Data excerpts
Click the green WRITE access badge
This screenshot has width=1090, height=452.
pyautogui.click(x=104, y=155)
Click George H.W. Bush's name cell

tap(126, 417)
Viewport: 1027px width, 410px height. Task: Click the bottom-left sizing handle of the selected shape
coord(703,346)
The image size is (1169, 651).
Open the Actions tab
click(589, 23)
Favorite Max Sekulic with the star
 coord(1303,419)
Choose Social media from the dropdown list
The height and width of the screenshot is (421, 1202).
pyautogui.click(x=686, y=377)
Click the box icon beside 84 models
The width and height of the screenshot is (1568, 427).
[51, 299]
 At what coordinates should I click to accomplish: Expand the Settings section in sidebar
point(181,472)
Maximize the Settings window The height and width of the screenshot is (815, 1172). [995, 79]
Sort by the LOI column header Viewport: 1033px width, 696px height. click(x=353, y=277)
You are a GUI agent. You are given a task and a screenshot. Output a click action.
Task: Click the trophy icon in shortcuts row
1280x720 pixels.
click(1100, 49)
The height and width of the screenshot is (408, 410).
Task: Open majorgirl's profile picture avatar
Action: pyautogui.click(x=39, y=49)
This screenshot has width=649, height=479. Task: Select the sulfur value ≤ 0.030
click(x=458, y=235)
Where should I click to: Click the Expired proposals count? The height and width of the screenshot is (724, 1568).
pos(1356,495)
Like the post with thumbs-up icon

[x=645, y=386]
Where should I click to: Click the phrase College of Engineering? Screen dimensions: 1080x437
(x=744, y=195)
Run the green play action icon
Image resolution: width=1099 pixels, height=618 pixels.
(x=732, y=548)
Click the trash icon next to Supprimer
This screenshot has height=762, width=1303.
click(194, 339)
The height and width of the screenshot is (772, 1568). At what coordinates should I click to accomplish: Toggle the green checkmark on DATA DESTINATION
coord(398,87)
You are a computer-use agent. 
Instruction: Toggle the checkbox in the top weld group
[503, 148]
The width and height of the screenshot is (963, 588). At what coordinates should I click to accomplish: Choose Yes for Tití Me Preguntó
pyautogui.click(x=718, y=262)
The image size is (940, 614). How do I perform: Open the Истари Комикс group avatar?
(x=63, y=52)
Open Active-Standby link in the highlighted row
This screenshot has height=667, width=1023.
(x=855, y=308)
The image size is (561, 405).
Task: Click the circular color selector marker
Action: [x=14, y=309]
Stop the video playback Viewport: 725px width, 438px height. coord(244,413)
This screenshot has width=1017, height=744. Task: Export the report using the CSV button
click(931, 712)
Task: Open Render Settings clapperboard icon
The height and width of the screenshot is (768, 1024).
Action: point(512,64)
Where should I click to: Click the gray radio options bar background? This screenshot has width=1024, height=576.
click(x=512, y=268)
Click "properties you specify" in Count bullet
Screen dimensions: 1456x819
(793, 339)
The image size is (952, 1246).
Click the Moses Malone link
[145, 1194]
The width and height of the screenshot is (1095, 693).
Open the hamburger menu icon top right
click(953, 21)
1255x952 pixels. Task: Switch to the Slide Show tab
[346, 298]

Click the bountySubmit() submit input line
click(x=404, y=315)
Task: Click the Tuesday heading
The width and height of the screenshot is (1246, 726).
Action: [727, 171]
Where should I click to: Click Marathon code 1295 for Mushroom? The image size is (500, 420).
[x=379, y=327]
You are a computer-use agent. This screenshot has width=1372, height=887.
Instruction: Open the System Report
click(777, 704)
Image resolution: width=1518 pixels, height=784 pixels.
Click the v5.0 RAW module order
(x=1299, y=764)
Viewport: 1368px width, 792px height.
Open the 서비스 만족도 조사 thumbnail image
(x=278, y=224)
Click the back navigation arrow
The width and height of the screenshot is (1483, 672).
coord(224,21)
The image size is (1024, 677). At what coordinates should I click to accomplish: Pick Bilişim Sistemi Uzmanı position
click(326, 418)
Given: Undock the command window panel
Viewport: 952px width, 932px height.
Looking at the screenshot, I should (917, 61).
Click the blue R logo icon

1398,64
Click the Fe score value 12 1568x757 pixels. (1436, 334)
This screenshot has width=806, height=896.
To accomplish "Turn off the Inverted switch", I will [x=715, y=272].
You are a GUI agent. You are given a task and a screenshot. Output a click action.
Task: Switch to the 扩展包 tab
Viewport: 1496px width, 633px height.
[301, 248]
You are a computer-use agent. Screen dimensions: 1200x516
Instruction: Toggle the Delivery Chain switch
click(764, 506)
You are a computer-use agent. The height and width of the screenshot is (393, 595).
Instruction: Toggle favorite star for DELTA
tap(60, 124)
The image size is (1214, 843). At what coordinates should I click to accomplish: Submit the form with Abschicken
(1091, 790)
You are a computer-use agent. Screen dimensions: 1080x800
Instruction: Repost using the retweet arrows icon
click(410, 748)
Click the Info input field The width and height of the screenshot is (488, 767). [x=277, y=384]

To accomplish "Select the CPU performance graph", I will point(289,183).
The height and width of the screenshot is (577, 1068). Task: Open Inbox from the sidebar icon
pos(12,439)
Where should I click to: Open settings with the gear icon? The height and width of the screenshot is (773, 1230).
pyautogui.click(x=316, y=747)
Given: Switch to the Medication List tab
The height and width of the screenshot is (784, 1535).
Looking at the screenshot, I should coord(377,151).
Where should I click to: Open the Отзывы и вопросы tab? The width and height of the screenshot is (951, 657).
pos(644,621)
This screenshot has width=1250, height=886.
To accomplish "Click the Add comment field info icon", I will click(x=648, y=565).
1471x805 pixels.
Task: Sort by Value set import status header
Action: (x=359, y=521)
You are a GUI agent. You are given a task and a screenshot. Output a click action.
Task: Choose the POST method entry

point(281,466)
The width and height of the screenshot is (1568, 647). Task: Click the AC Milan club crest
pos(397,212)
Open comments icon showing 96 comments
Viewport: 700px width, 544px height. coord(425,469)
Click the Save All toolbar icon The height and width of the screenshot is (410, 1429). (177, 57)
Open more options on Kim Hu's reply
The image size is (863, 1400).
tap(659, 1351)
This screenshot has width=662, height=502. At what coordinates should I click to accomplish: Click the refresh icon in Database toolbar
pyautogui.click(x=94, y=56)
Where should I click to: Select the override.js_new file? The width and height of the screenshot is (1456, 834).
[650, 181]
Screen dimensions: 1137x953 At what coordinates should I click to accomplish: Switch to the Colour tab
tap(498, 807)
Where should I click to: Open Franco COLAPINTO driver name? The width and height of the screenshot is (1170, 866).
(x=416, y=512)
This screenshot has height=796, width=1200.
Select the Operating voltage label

*TASK STATEMENT*
Which lines in the records contain the word "window"? Copy each one.

*YOUR RESPONSE*
Maximize the Settings window The height and width of the screenshot is (815, 1172). [995, 79]
Given: Undock the command window panel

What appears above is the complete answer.